Later I think we can walk through all the heat wave’s bad air
to the other side of it as if there is a door, past the wild air of trouble around us
which seems to have no end. Talk in Washington is we do not have the resources
to change what is happening, no money to help humans and animals.
But money is piling up, monopoly style, higher and higher. Green paper, gold bricks,
all that. This tender we use to represent our real needs in life.
My dog and I move on, speed up a little, waiting for what comes next.
The fire finally to be put out, or the air to turn even poorer. Tomorrow
we will pile all our recycling in the car to bring to the recycling plant
and we’ll buy up more seeds to plant for the next season.
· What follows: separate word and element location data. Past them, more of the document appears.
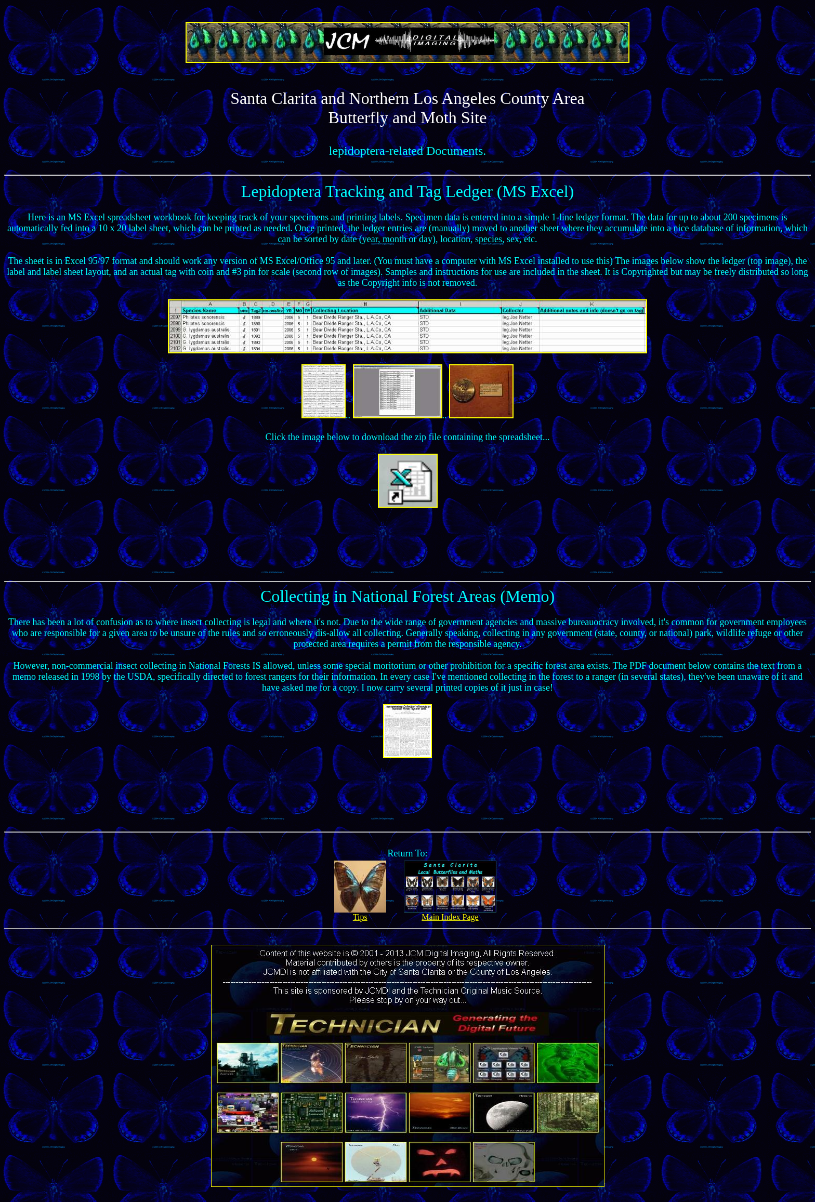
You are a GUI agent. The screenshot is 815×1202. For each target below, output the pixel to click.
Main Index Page (450, 913)
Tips (360, 913)
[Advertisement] (407, 542)
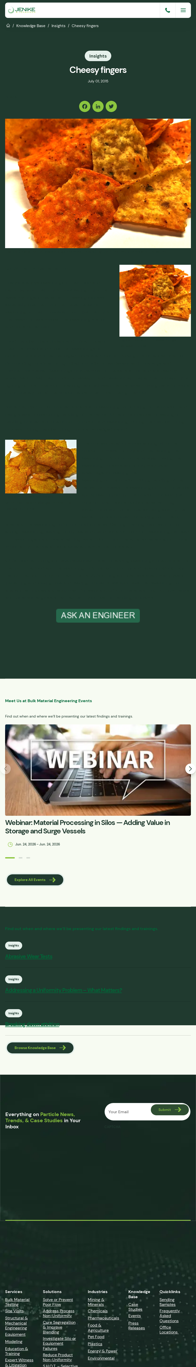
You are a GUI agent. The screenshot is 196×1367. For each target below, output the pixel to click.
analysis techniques (25, 589)
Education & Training (16, 1354)
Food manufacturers (26, 340)
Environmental (101, 1360)
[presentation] (143, 1144)
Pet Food (96, 1339)
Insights (59, 25)
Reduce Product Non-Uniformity (58, 1359)
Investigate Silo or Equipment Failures (59, 1346)
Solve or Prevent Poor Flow (58, 1304)
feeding (166, 413)
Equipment (15, 1336)
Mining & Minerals (96, 1304)
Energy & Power (102, 1353)
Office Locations (169, 1332)
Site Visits (14, 1313)
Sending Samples (168, 1304)
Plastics (95, 1346)
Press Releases (136, 1328)
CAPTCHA (112, 1129)
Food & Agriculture (98, 1330)
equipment (68, 589)
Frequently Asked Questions (170, 1318)
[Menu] (183, 10)
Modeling (13, 1344)
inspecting (16, 582)
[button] (9, 857)
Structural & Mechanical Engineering (16, 1325)
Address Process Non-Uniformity (59, 1316)
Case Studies (135, 1309)
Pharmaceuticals (103, 1320)
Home (8, 25)
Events (134, 1318)
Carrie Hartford (54, 268)
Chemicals (98, 1313)
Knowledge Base (30, 25)
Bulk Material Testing (17, 1304)
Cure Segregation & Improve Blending (59, 1329)
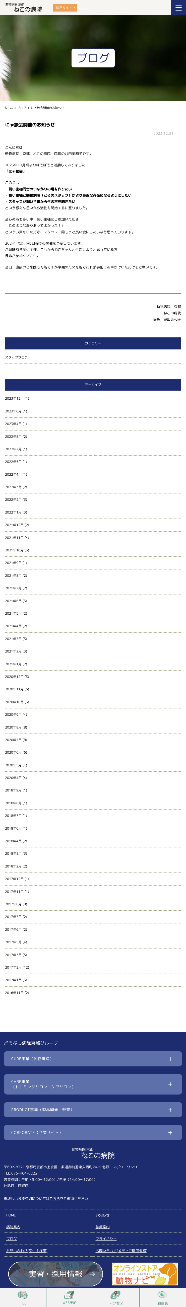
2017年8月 (13, 904)
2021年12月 (14, 525)
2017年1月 (13, 980)
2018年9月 (13, 790)
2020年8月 (13, 727)
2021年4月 (13, 626)
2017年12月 (14, 879)
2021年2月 (13, 651)
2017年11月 (14, 891)
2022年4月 (13, 474)
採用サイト (64, 7)
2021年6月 (13, 601)
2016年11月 (14, 992)
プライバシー (106, 1238)
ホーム (8, 108)
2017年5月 (13, 942)
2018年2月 (13, 866)
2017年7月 (13, 916)
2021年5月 (13, 613)
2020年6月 (13, 752)
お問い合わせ (26, 1250)
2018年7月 (13, 815)
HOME (11, 1215)
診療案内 (103, 1226)
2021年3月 (13, 638)
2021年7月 (13, 588)
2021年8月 (13, 575)
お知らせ (103, 1215)
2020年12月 (14, 676)
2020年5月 (13, 765)
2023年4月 (13, 423)
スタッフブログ (16, 357)
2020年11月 (14, 689)
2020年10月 (14, 702)
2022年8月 (13, 436)
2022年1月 (13, 512)
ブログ (21, 108)
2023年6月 (13, 411)
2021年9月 (13, 562)
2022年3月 (13, 487)
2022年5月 (13, 461)
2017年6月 (13, 929)
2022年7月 (13, 449)
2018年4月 (13, 841)
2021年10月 (14, 550)
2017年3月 (13, 955)
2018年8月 (13, 803)
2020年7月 (13, 740)
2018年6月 (13, 828)
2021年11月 (14, 537)
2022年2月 (13, 499)
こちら (54, 1198)
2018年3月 (13, 853)
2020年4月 (13, 777)
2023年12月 (14, 398)
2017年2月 (13, 967)
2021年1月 (13, 664)
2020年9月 (13, 714)
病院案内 (13, 1226)
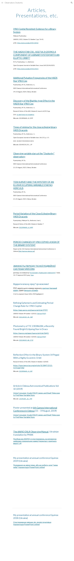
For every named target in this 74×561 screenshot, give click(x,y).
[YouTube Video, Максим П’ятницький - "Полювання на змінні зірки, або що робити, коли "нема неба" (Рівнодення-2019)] (36, 488)
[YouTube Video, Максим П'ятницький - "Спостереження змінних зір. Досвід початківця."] (36, 545)
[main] (36, 13)
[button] (2, 2)
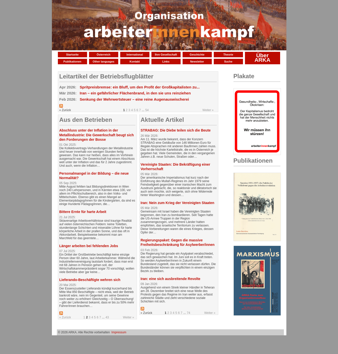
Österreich (103, 54)
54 (146, 110)
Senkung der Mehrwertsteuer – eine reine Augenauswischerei (134, 99)
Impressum (119, 332)
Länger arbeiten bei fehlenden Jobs (88, 246)
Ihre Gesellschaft (166, 54)
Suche (228, 61)
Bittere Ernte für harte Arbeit (83, 212)
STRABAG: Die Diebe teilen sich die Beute (176, 130)
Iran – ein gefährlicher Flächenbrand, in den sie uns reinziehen (135, 93)
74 (188, 313)
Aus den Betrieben (85, 119)
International (134, 54)
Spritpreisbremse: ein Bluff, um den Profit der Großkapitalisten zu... (140, 87)
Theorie (228, 54)
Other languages (103, 61)
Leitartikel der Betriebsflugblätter (106, 76)
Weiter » (208, 110)
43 (107, 317)
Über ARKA (262, 57)
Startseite (72, 54)
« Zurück (65, 317)
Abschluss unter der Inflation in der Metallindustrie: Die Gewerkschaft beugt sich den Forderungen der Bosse (96, 134)
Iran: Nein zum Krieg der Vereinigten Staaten (178, 203)
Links (166, 61)
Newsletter (197, 61)
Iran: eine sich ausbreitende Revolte (171, 279)
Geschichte (197, 54)
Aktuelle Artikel (162, 119)
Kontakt (135, 61)
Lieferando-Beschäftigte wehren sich (89, 280)
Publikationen (72, 61)
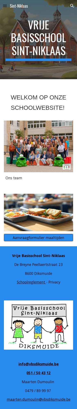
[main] (38, 40)
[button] (5, 5)
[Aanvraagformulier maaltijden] (38, 238)
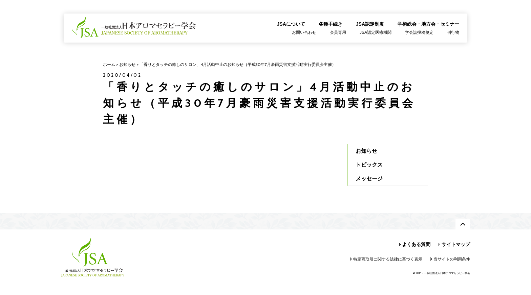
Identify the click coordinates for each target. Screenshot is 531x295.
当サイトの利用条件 (451, 259)
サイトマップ (456, 244)
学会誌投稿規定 (419, 32)
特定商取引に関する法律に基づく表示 (387, 259)
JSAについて (291, 24)
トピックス (369, 165)
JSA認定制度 (370, 24)
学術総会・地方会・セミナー (428, 24)
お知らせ (366, 151)
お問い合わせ (304, 32)
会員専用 (338, 32)
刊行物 (453, 32)
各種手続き (330, 24)
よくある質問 (416, 244)
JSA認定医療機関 (375, 32)
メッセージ (369, 178)
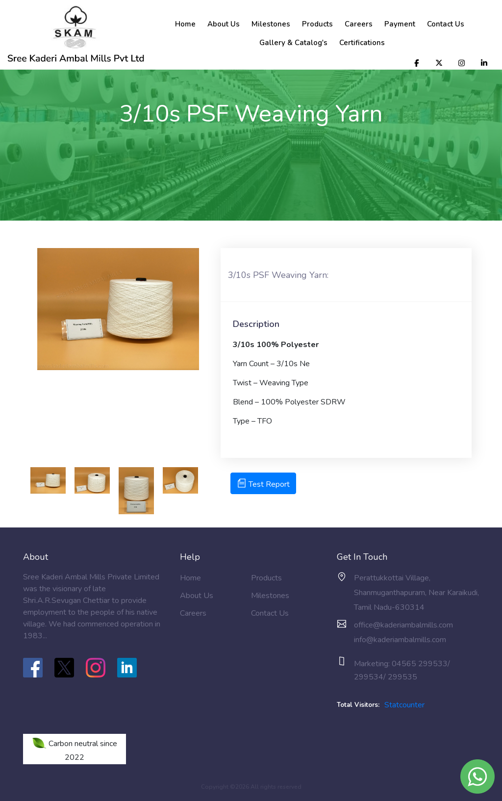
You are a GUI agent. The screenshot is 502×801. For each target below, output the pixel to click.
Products (317, 24)
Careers (359, 24)
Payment (399, 24)
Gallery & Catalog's (293, 43)
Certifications (362, 43)
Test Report (263, 484)
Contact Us (445, 24)
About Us (223, 24)
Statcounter (404, 705)
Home (185, 24)
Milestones (270, 24)
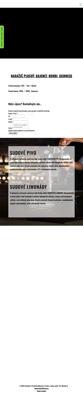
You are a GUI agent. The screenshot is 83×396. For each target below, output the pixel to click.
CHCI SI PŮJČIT (13, 133)
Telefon (10, 122)
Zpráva (10, 128)
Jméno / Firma (13, 113)
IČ (9, 116)
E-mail (10, 119)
Planning to give back
and live with less. We head home, any way that works, here in the same world
we were both born to, with its earth and water and here where we think we can keep it safe
by changing our ways to plan for whatever comes next. We know how to make it home,
walking hard, reaching out far as we can until we catch hold
turn the key in the door, make it all right again for one more day.
Signs of Life
What survives the big summer heat in the desert always catches my eyes.
It’s easier to see the gains and losses here than everywhere else,
here where there are endless stretches of sand and the lavender survives at 117 degrees.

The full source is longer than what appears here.